【 POD 】普通に会話ができる ドラえもんの心のつくり方 1 コンピュータに意識が発生するまで(フツウニカイワガデキルドラエモンノココロノツクリカタ1コンピュータニイシキガハッセイスルマデ)
- 著者:
- 田方篤志(タカタアツシ)
- 出版社:
- 株式会社ロボマインド
- 出版日:
- 2021年03月10日頃
- ISBN:
- 9784991194405
- 在庫:
- 通常3〜9日程度で発送
書籍紹介
「ドラえもん」とあるので、ロボットの本かと思いきや、いきなり哲学 500 年来の大論争から始まる。
心と脳は同じか別物かって問題である。
どうやら、心とは何かを解明しようとしているらしい。
その次に出てくるのがアラン・チューリング。
ここから人工知能の歴史が語られると思いきや、 AI に何ができないかって根本問題を取り上げる。
それは、言葉の意味を理解することだそうである。
「えっ、今の AI って、そんなこともできないの」と驚くが、自然言語処理では、未だに、「意味を理解するとはどういうことか」って定義すらないらしい。
著者の出発点は、意味理解にあるようだ。
コンピュータに言葉の意味を理解させようとした結果、コンピュータで心をつくらざるを得なくなったということらしい。

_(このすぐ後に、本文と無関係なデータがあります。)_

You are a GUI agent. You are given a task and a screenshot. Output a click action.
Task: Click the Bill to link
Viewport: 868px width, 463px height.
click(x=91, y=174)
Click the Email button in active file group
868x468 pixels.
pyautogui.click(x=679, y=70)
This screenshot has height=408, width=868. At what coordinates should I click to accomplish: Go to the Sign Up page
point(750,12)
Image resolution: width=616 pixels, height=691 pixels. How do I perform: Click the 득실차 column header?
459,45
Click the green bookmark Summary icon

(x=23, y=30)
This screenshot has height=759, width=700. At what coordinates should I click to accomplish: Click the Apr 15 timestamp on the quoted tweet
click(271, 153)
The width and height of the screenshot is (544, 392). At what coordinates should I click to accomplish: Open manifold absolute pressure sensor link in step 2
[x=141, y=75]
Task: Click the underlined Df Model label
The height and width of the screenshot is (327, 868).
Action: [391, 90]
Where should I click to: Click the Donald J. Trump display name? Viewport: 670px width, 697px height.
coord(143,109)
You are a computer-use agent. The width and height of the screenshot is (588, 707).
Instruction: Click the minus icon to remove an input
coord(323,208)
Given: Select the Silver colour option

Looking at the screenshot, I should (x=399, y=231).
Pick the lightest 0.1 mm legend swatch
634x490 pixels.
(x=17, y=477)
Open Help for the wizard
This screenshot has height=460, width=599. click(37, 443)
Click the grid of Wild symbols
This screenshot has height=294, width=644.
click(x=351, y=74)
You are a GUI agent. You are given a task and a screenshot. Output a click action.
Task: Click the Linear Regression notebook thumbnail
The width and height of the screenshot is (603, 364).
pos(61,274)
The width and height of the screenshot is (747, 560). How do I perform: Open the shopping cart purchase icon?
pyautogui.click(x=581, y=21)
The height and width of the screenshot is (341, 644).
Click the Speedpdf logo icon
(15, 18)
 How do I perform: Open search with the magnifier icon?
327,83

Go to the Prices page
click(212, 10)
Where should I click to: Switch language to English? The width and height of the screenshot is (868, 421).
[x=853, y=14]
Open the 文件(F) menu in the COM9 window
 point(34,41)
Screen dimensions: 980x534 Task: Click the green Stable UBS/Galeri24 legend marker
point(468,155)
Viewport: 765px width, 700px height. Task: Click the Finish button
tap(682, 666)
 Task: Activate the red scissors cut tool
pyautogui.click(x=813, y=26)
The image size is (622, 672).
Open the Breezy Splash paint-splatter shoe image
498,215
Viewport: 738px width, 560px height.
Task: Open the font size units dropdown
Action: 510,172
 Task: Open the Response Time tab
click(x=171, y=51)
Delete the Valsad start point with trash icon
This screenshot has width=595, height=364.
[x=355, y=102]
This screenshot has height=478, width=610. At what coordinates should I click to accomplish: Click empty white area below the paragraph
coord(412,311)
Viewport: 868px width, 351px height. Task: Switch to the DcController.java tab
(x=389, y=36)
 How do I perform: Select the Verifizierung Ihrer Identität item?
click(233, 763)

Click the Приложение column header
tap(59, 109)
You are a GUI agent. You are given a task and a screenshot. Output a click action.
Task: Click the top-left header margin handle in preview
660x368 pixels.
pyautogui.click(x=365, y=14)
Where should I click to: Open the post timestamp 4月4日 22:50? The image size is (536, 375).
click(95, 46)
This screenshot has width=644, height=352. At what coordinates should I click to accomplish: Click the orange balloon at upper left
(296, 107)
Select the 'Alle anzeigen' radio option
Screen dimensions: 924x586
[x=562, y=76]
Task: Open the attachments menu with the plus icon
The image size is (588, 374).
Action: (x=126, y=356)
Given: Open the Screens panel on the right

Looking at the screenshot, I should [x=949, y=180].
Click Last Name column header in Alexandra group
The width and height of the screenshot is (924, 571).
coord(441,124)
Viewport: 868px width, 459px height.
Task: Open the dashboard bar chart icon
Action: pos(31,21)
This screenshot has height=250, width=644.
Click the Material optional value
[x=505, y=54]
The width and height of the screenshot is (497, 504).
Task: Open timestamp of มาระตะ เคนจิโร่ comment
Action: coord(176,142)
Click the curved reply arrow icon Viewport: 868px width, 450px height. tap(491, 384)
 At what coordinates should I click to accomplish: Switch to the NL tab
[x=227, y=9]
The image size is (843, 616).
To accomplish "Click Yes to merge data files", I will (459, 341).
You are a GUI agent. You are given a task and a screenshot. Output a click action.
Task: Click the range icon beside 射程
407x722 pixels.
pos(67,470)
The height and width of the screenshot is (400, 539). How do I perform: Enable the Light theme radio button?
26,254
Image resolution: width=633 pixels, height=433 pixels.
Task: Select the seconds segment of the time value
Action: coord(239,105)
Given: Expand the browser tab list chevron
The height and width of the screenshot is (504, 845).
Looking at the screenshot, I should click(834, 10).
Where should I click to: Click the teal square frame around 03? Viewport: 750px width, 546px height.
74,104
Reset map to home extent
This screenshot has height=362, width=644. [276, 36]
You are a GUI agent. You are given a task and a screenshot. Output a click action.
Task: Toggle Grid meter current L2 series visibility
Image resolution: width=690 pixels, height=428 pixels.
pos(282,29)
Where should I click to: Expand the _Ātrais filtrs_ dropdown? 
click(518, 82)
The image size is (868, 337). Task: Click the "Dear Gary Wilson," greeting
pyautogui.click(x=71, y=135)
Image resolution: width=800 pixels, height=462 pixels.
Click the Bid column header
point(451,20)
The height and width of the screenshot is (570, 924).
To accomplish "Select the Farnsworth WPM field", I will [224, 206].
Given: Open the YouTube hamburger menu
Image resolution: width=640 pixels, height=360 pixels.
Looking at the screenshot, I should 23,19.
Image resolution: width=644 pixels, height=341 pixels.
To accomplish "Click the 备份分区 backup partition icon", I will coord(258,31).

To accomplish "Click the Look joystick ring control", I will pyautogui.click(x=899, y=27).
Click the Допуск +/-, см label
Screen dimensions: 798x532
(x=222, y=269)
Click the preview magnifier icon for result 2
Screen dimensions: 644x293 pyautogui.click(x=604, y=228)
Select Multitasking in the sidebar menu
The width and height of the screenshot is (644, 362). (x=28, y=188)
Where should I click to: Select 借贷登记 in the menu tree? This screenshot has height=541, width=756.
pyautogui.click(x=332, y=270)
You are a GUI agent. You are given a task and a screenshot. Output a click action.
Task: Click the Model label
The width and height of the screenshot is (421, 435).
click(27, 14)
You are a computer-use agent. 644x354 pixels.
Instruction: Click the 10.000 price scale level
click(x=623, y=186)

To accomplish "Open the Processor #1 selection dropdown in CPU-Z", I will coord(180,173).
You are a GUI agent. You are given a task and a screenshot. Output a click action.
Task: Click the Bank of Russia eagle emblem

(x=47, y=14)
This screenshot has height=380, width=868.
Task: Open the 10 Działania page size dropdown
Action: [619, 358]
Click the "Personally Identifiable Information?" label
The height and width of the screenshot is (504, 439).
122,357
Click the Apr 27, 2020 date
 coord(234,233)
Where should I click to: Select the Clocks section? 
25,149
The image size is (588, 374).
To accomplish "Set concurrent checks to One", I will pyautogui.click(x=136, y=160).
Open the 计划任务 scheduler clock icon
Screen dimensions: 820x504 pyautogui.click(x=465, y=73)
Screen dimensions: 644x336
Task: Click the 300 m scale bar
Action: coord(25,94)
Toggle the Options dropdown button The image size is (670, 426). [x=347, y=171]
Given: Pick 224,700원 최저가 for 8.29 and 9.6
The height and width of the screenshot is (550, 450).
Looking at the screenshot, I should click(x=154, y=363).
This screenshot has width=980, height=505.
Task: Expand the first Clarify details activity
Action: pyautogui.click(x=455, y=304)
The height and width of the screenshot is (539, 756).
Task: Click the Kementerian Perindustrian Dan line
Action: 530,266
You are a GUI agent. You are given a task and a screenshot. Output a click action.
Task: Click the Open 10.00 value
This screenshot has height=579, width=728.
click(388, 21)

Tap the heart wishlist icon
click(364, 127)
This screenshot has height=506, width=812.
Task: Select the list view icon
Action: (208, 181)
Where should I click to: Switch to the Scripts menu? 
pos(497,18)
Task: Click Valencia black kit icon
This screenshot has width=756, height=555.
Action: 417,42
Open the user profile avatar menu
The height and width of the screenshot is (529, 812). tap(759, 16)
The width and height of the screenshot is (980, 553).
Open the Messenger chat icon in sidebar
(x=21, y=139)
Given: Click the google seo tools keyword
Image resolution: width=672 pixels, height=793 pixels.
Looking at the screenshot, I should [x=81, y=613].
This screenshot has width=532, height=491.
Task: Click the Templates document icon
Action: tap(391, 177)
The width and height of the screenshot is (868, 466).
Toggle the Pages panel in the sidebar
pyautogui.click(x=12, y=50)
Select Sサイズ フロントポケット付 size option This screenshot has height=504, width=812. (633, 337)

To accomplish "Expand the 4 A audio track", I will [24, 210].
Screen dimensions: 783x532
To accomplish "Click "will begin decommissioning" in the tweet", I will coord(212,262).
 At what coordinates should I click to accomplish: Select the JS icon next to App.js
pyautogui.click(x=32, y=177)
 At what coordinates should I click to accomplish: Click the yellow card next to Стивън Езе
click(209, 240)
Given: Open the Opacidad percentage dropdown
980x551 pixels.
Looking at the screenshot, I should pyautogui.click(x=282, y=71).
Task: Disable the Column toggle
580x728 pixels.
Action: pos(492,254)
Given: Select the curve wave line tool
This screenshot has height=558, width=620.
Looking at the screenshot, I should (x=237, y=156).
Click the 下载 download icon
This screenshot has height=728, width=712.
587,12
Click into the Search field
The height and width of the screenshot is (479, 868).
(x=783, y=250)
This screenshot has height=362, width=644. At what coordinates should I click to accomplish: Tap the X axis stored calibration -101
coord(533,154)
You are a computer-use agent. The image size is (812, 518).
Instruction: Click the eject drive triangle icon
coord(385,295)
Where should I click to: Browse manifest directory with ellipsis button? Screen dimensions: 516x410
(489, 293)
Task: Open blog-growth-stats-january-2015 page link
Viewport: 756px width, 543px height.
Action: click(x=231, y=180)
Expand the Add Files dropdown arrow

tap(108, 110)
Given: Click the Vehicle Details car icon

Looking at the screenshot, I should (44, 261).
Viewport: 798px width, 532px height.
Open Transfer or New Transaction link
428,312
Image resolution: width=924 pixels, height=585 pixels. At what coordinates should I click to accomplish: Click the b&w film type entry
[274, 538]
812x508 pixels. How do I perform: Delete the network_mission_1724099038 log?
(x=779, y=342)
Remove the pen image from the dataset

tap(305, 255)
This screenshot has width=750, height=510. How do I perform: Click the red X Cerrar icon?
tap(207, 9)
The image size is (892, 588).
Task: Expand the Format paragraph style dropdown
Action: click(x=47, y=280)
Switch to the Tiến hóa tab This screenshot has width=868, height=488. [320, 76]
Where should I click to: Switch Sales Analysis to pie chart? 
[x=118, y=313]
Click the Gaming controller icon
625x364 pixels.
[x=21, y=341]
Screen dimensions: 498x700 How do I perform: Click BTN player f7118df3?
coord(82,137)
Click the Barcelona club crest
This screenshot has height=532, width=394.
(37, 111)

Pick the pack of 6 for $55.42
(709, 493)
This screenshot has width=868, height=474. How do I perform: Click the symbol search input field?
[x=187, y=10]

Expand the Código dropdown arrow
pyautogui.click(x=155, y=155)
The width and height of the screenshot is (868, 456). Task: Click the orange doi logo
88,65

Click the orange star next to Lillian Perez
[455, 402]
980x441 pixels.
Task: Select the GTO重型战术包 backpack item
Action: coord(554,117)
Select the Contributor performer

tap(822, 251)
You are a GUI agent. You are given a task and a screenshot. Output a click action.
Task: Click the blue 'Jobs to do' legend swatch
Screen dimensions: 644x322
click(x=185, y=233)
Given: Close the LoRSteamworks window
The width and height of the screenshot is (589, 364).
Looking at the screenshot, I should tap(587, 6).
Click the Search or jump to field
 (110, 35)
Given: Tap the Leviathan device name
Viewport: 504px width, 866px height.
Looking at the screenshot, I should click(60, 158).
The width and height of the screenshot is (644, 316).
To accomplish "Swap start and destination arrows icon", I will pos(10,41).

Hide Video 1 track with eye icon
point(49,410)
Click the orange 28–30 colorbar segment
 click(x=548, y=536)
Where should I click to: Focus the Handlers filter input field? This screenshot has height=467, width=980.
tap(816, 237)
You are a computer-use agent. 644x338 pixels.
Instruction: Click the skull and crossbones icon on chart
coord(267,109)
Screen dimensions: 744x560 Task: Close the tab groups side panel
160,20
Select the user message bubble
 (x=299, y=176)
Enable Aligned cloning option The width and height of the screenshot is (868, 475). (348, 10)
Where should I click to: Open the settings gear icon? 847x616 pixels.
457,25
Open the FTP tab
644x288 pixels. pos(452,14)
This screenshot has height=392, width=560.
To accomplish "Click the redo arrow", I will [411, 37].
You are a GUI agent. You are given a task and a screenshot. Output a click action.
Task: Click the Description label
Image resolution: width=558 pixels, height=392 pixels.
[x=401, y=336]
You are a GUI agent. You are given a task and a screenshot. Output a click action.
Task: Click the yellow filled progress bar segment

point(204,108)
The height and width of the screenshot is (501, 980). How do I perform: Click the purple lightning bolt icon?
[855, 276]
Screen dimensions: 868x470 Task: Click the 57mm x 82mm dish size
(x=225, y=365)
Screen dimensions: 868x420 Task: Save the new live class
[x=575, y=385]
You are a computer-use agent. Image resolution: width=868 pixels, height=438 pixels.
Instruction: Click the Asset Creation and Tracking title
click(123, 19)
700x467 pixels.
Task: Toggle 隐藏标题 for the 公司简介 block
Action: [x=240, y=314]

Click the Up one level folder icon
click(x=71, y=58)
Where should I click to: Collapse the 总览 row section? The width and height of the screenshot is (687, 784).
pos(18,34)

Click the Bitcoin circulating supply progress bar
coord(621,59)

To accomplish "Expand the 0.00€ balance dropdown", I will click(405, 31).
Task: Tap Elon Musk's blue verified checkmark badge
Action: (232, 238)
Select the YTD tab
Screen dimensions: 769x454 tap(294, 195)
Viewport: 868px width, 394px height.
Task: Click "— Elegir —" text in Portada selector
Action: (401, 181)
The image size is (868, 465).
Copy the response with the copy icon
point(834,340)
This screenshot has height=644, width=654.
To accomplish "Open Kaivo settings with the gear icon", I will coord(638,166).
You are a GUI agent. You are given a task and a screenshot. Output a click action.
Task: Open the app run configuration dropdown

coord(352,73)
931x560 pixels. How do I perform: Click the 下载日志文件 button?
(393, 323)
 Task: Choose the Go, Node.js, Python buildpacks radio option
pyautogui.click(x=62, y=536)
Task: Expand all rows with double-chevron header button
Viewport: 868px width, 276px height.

よくある AI の解説本は、深層学習 (ディープラーニング) で何ができるようになって、やがて、シンギュラリティが起こって、仕事が無くなるといった話が一般的であるが、それとは対照的に、本書は、表面的な技術の話ではなく、「心とは何か」といった、本質的な問題を投げかけてくる。
それも、哲学や心理学といった立場でなく、コンピュータに実装することを目的にしているので、抽象的な議論でなく、今の技術で可能な範囲で議論している。
いや、議論だけじゃなく、実際に動くプログラムも同時に開発している。しかも、それを YouTube で公開しているので、確認することもできる。
哲学や心理学といった文系の話と、コンピュータや脳科学といった理系の話を縦横無尽に行き来しながら、意味とは何かを追い詰めていく。
ここが中盤のクライマックスである。
ところが後半、思わぬ方向に話が展開する。
「意識」である。
最新の脳科学から、意識の謎に切り込んでいく。
しかも、思いもよらないことをいう。
「世界は存在しない」
いや、存在しないんじゃなくて、世界は、自分がつくり出してるそうだ。
世界は頭の外にあるんじゃなくて、頭の中につくった仮想世界だそうである。
それが「意識の仮想世界仮説」である。
そんなバカなと思いきや、それを裏付ける証拠を次々に出してくる。
何だか頭がクラクラしてくる。
今、見えてるこの部屋は、現実じゃないのか?
ここにきて、全てが繋がる。
コンピュータ、脳、心、意識、言語。
意味を理解するとは、世界をつくることと同じなのか?
今まで聞いたことない話ばかりで、判然としない。
世界がぐらついてきたみたいだ。